Why’s that? Well, according to a now-departed Justice Department official who used to be in charge of investigating such matters, the Justice Department has decided that holding top Wall Street executives criminally accountable is too difficult a task.
David Cardona, who recently left the FBI for a job at the Securities and Exchange Commission, told the Wall Street Journal that bringing financial wrongdoing to account is “better left to regulators,” who can bring civil cases. Civil cases, of course, can produce penalties from the banks — as well as promises to be on better behavior — but don’t put any executives behind bars. Here’s the Journal:
While at the FBI, Mr. Cardona oversaw dozens of criminal probes of large financial firms. The FBI’s probes haven’t led to any successful prosecutions of high-profile executives in relation to the financial crisis, despite demands from some lawmakers and angry Americans. In contrast, the SEC has filed crisis-related civil-fraud cases against 81 firms and individuals, and it has negotiated almost $2 billion in penalties in cases that have been settled.

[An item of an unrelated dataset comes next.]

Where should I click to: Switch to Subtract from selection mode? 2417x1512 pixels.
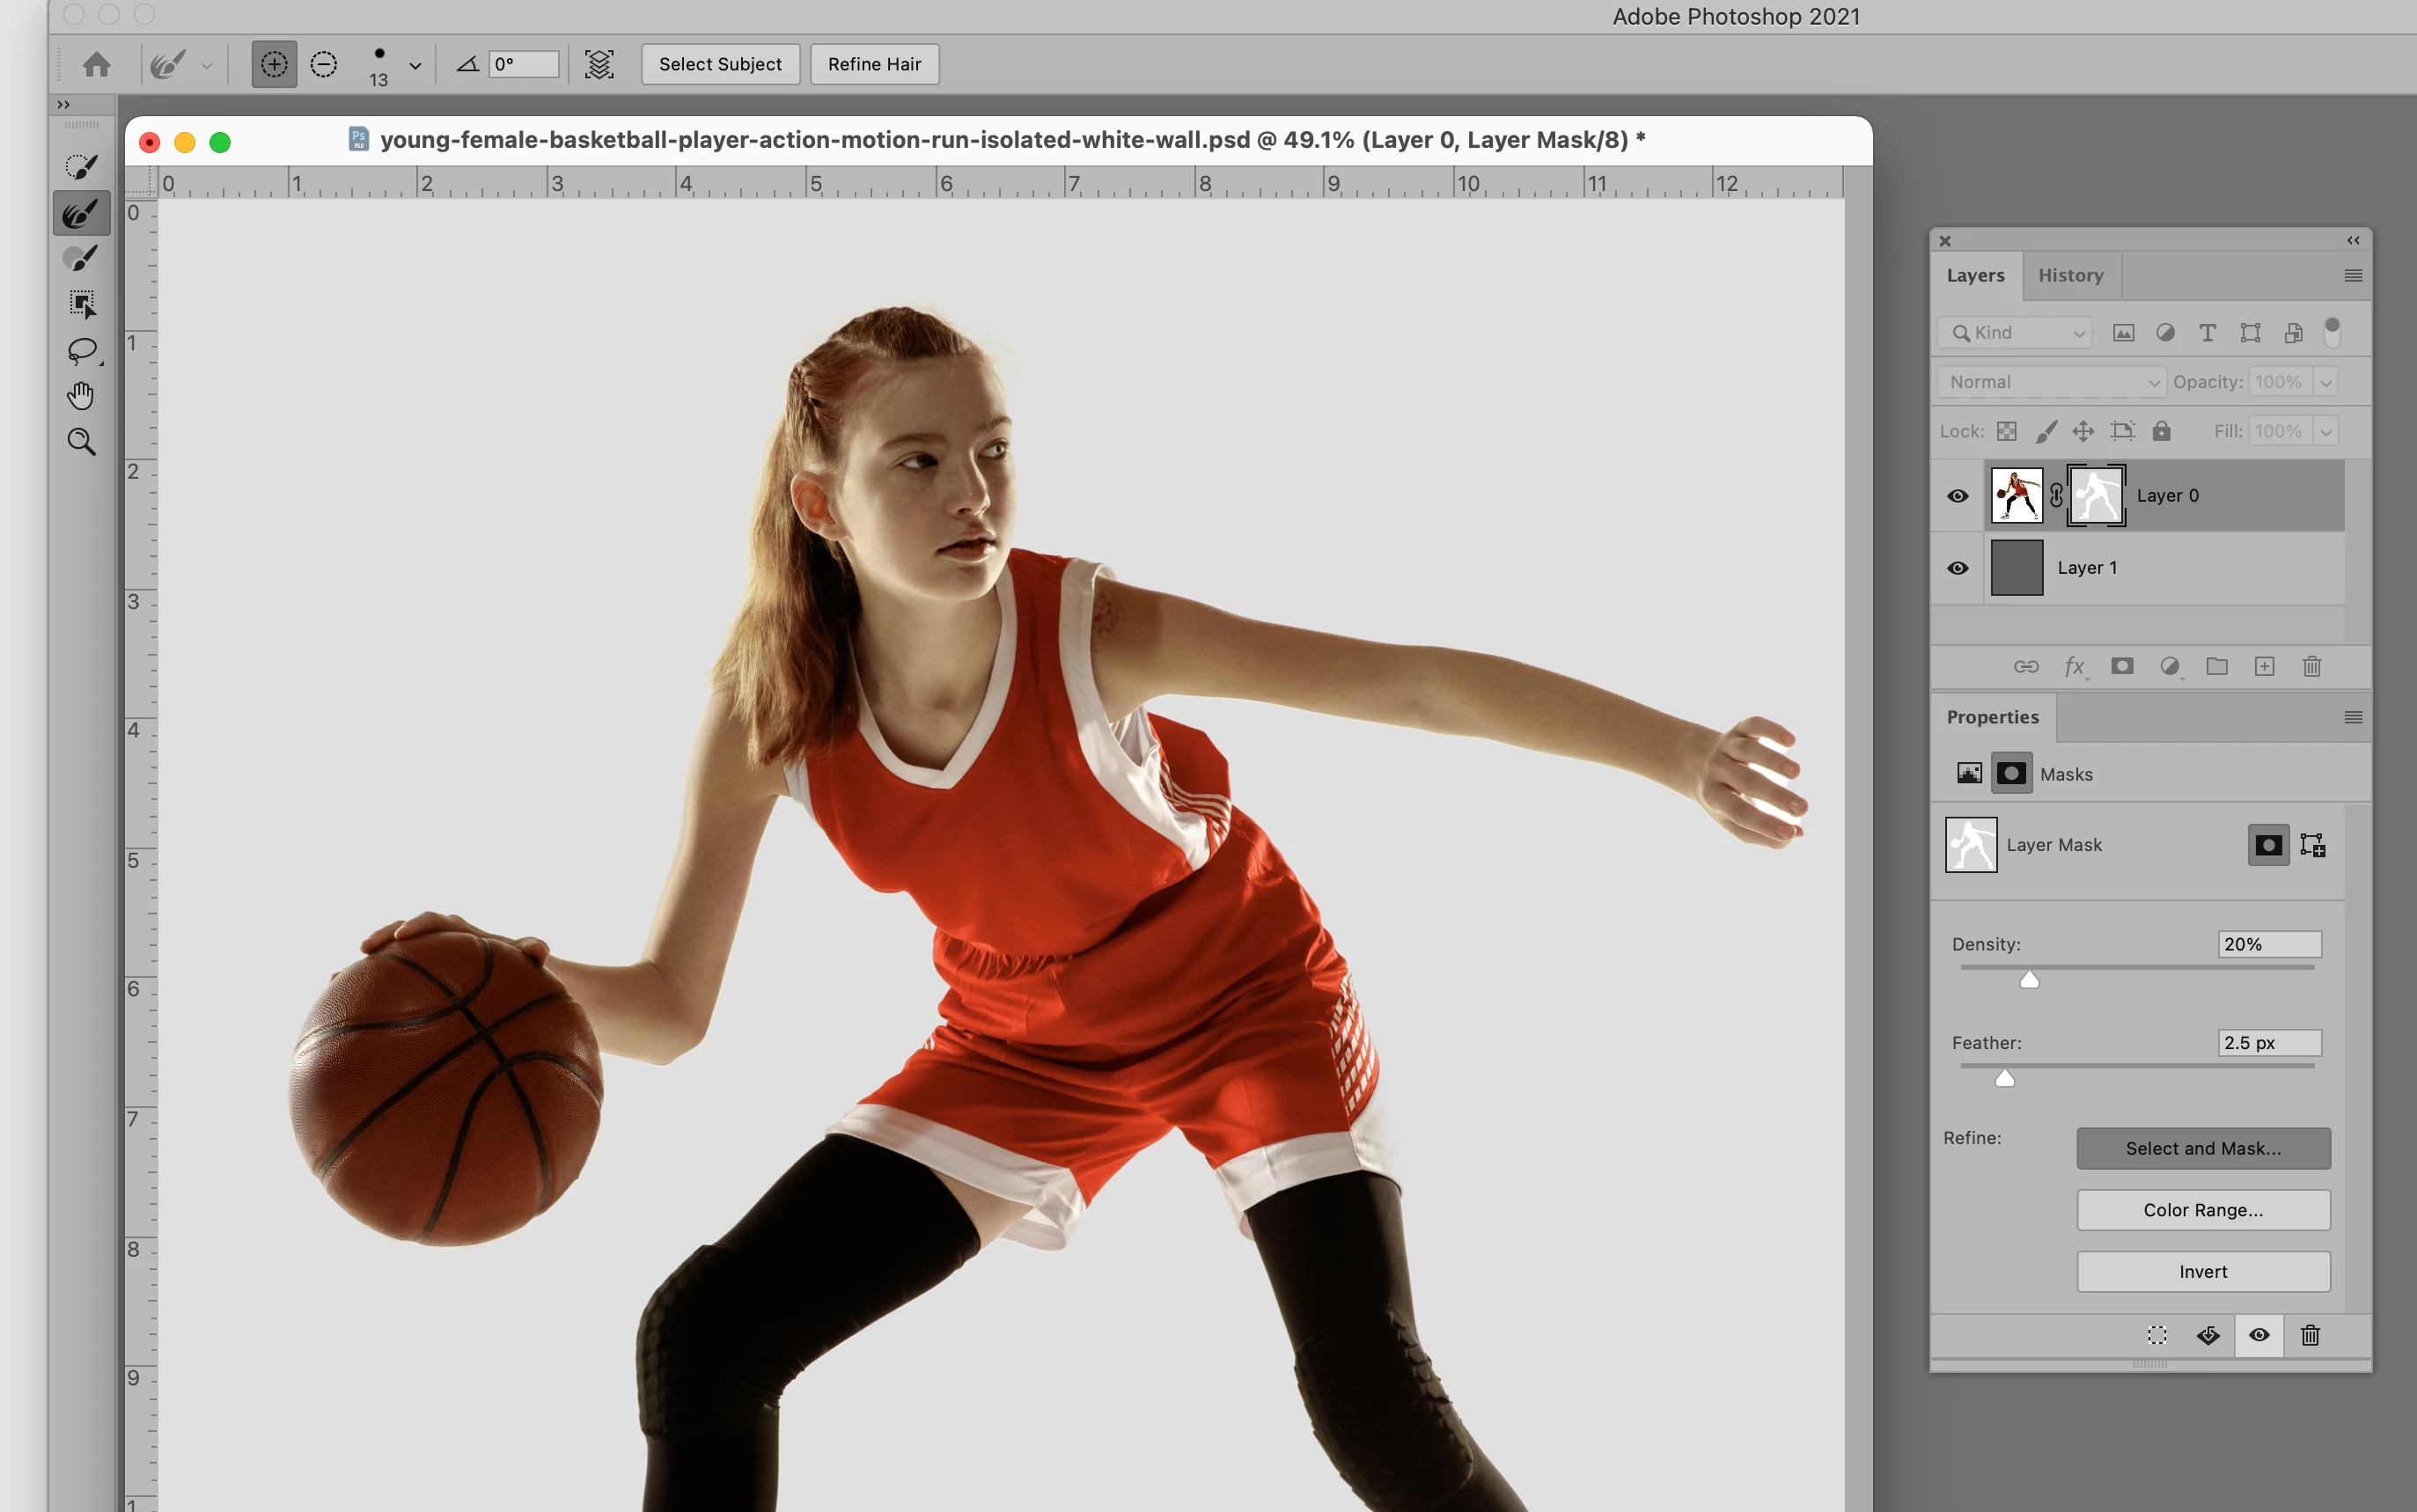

Cardona told the Journal that the failed first attempt to charge financial players with crisis-related fraud — the 2009 trial and eventual acquittal of two Bear Stearns Cos. hedge-fund managers — triggered “a lot of rethinking on how we do things.” After that, he said, the federal government began to question its “ability to convince a jury that criminality has occurred” on complex and technical financial cases.

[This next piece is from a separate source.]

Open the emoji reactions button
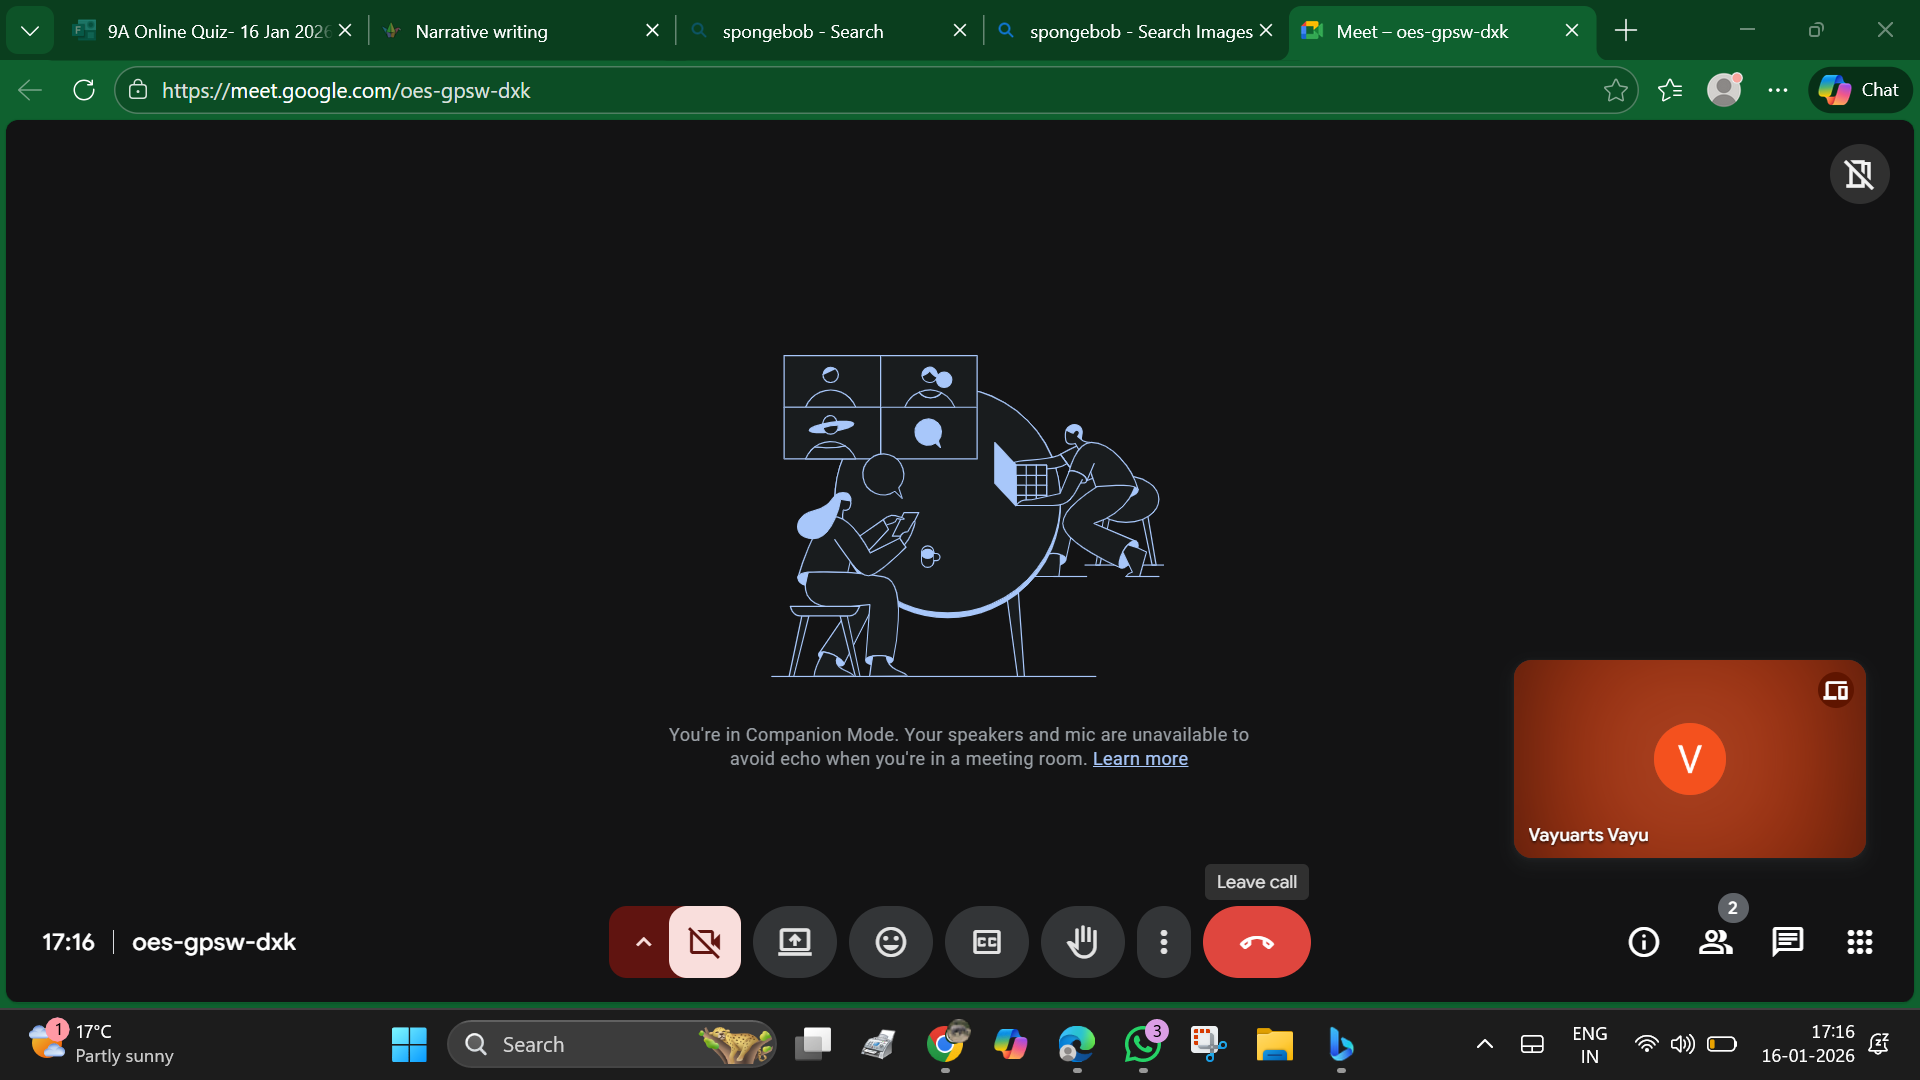(x=890, y=942)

The lack of prosecutions was also raised in a ‘60 Minutes’ piece Sunday about large-scale mortgage fraud during the bubble. Assistant Attorney General Lanny Breuer told CBS that the Justice Department had not lost confidence and was “bringing every case that we believe can be made.”
“I get it. I find the excessive risk taking to be offensive,” said Breuer. “I may personally share the same frustration that American people all over the country are feeling, that in and of itself doesn’t mean we bring a criminal case.”

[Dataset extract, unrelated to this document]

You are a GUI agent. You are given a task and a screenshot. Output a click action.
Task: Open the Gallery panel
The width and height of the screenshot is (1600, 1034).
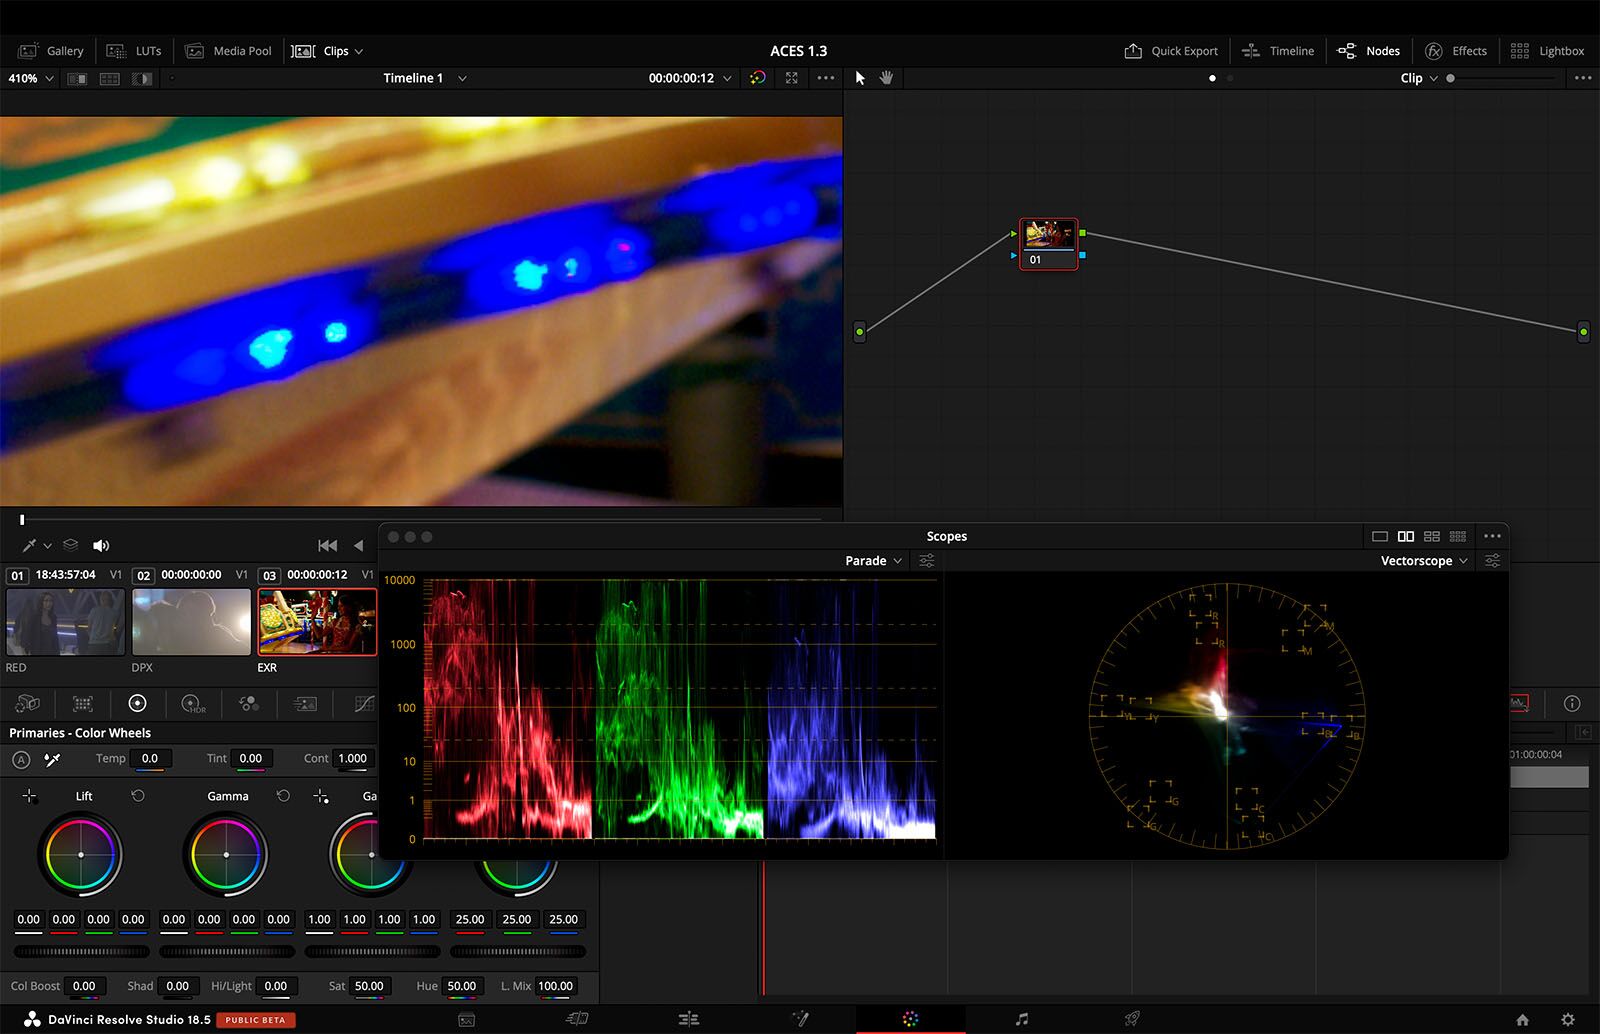52,50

However, one question raised by the 60 Minutes segment is why the Justice Department isn’t building criminal cases against companies for violating Sarbanes-Oxley — a landmark corporate reform law enacted after Enron. From the transcript:
The Sarbanes Oxley Act imposed strict rules for corporate governance, requiring chief executive officers and chief financial officers to certify under oath that their financial statements are accurate and that they have established an effective set of internal controls to insure that all relevant information reaches investors. Knowingly signing a false statement is a criminal offense punishable with up to five years in prison.
Frank Partnoy is a highly regarded securities lawyer, a professor at the University of San Diego Law School and an expert on Sarbanes Oxley.
Frank Partnoy: The idea was to have a criminal statute in place that would make CEOs and CFOs think twice, think three times before they signed their names attesting to the accuracy of financial statements or the viability of internal controls.
Kroft: And this law has not been used at all in the financial crisis.
Partnoy: It hasn’t been used to go after Wall Street. It hasn’t been used for these kinds of cases at all.
Kroft: Why not?
Partnoy: I don’t know.
As Cardona — the former Justice official — sees it, financial regulators have been doing a “fine job” building civil cases against big firms.
That might come as a surprise to U.S. District Judge Jed Rakoff, who’s repeatedly rebuked the SEC for striking relatively small agreements to settle civil charges against financial firms.
As we noted last week, Rakoff tore into a recent $285 million settlement with Citigroup, calling the financial penalty “pocket change” for Citi and blasting the SEC’s longstanding practice of allowing firms to settle without admitting wrongdoing.